Sunday, June 16, 2013

Branch optimization in gcc


With -O2 option, gcc by default does some of branch optimizations. This one I recently discovered trying to understand __builtin_expect() gcc buitlin.

Consider following example:

#include <stdio.h>
#include <stdlib.h>

int main()
{
        char *c = malloc(10);
        if (c ==NULL) {
                printf("MALLOC FAILED\n");
                return 1;
        }
        free(c);
        printf("MALLOC SUCCEEDED\n");
}

If I compile as 'gcc -S test.c' and 'gcc -O2 -S test.c' and compare the assembly here is the output. Now what does that mean? In the optimized version, the malloc() is considered to be error free for most of cases (likely condition) by gcc and the part of code is moved near the text segment. The failure part is put in the sequel. How come gcc is doing such kind of optimization? Does this do based upon memory footprint of system? If so, how about cross compiler situation? I have no answer. Is this optimization based on exit point (since our code is small, gcc may be predicting things after malloc() are really less and hence nothing to worry on optimization since all code may be within cacheline size). My assumption was such kind of optimization is only left to user based on __builtin_expect() directive even if -O2 switch is used.

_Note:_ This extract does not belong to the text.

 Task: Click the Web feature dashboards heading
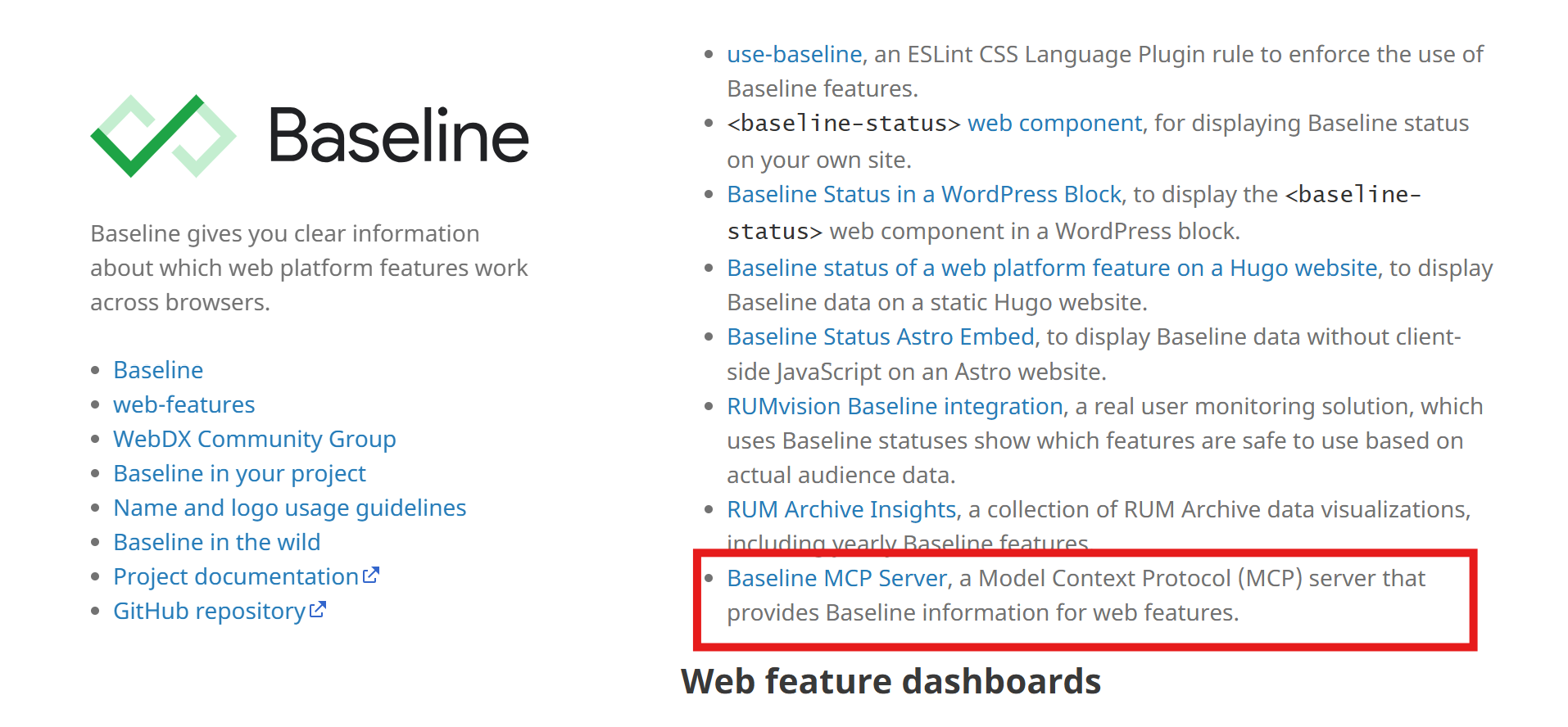(x=890, y=681)
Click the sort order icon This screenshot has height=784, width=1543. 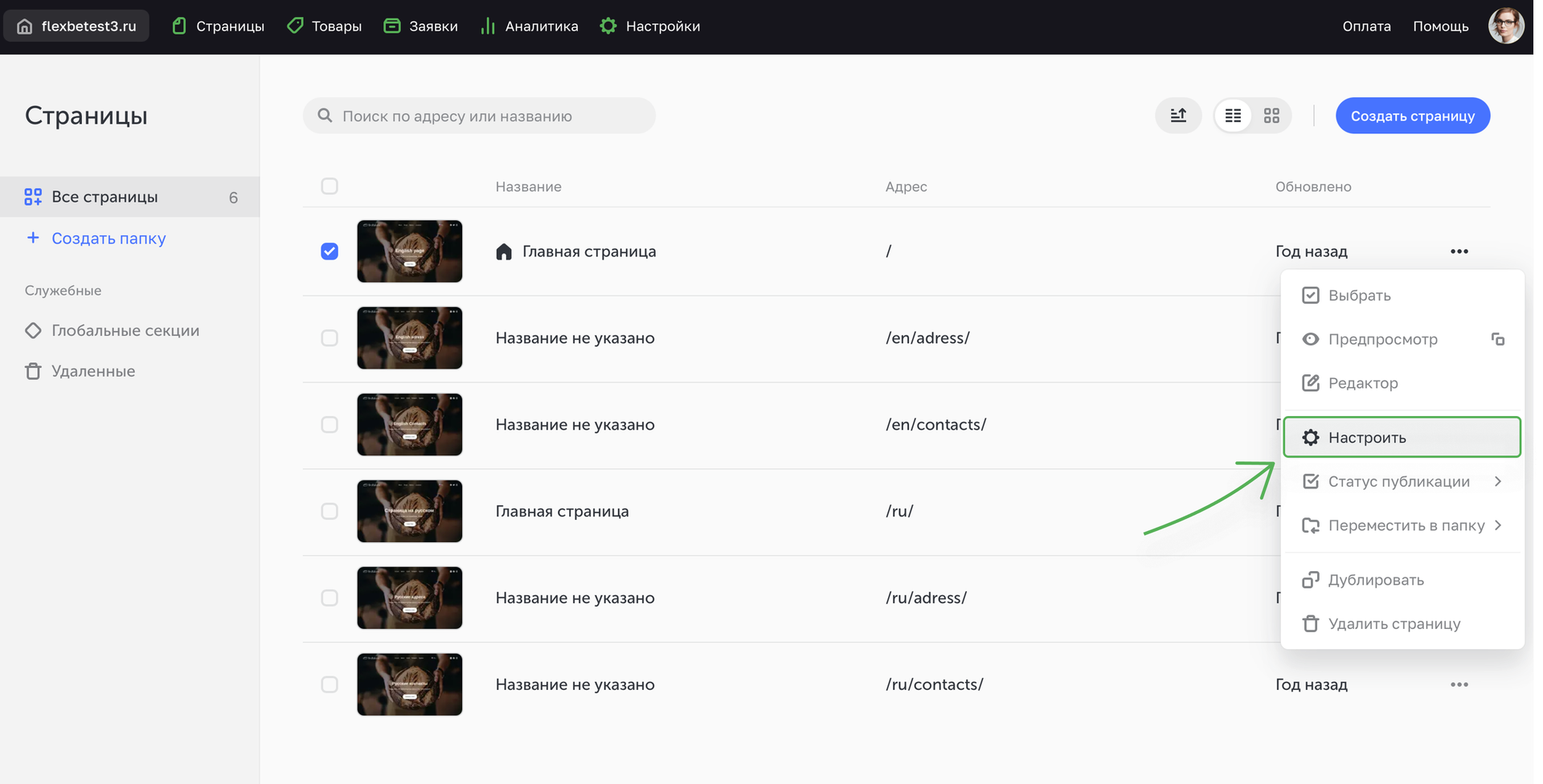pos(1178,116)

Look at assembly output difference

1) Optimized one

.section        .rodata.str1.1,"aMS",@progbits,1
.LC0:
        .string "MALLOC FAILED"
.LC1:
        .string "MALLOC SUCCEEDED"
        .section        .text.startup,"ax",@progbits
        .p2align 4,,15
        .globl  main
        .type   main, @function
main:
.LFB34:
        .cfi_startproc
        subq    $8, %rsp
        .cfi_def_cfa_offset 16
        movl    $10, %edi
        call    malloc
        testq   %rax, %rax
        je      .L4
        movq    %rax, %rdi
        call    free
        movl    $.LC1, %edi
        addq    $8, %rsp
        .cfi_remember_state
        .cfi_def_cfa_offset 8
        jmp     puts

.L4:
        .cfi_restore_state
        movl    $.LC0, %edi
        call    puts
        movl    $1, %eax
        popq    %rdx
        .cfi_def_cfa_offset 8
        ret
        .cfi_endproc
.LFE34:
        .size   main, .-main
        .ident  "GCC: (Ubuntu/Linaro 4.7.2-2ubuntu1) 4.7.2"
        .section        .note.GNU-stack,"",@progbits


2) Non-Optimized

.section        .rodata
.LC0:
        .string "MALLOC FAILED"
.LC1:
        .string "MALLOC SUCCEEDED"
        .text
        .globl  main
        .type   main, @function
main:
.LFB0:
        .cfi_startproc
        pushq   %rbp
        .cfi_def_cfa_offset 16
        .cfi_offset 6, -16
        movq    %rsp, %rbp
        .cfi_def_cfa_register 6
        subq    $16, %rsp
        movl    $10, %edi
        call    malloc
        movq    %rax, -8(%rbp)
        cmpq    $0, -8(%rbp)
        jne     .L2
        movl    $.LC0, %edi
        call    puts
        movl    $1, %eax
        jmp     .L1

.L2:
        movq    -8(%rbp), %rax
        movq    %rax, %rdi
        call    free
        movl    $.LC1, %edi
        call    puts
.L1:
        leave
        .cfi_def_cfa 7, 8
        ret
        .cfi_endproc

.LFE0:
        .size   main, .-main
        .ident  "GCC: (Ubuntu/Linaro 4.7.2-2ubuntu1) 4.7.2"
        .section        .note.GNU-stack,"",@progbits



If you look at optimized assembly code

testq    %rax, %rax
je    .L4

which is callng the failure one. However right after 'je .L4', we see success code

movq    %rax, %rdi
call    free
movl    $.LC1, %edi
addq $8, %rsp       .cfi_remember_state                                                                                                                                            
.cfi_def_cfa_offset8                                                                                                                                          
jmp    puts


That means gcc has optimized the branch prediction. So we do not have to use __builtin_expect() for such cases ;-). Not sure if this is applicable for all sort branching or only branches with less code.

The non-optimized part takes normal course.

subq    $16, %rsp
movl    $10, %edi
call    malloc
movq    %rax, -8(%rbp)

cmpq    $0, -8(%rbp)
jne    .L2   // call usual malloc
movl    $.LC0, %edi //failure
call    puts
movl    $1, %eax
jmp    .L1


Let me know if you have alternate thoughts. The code is compiled under Linux mint x86_64 architecture. Not sure if same behavior could be seen across all archs.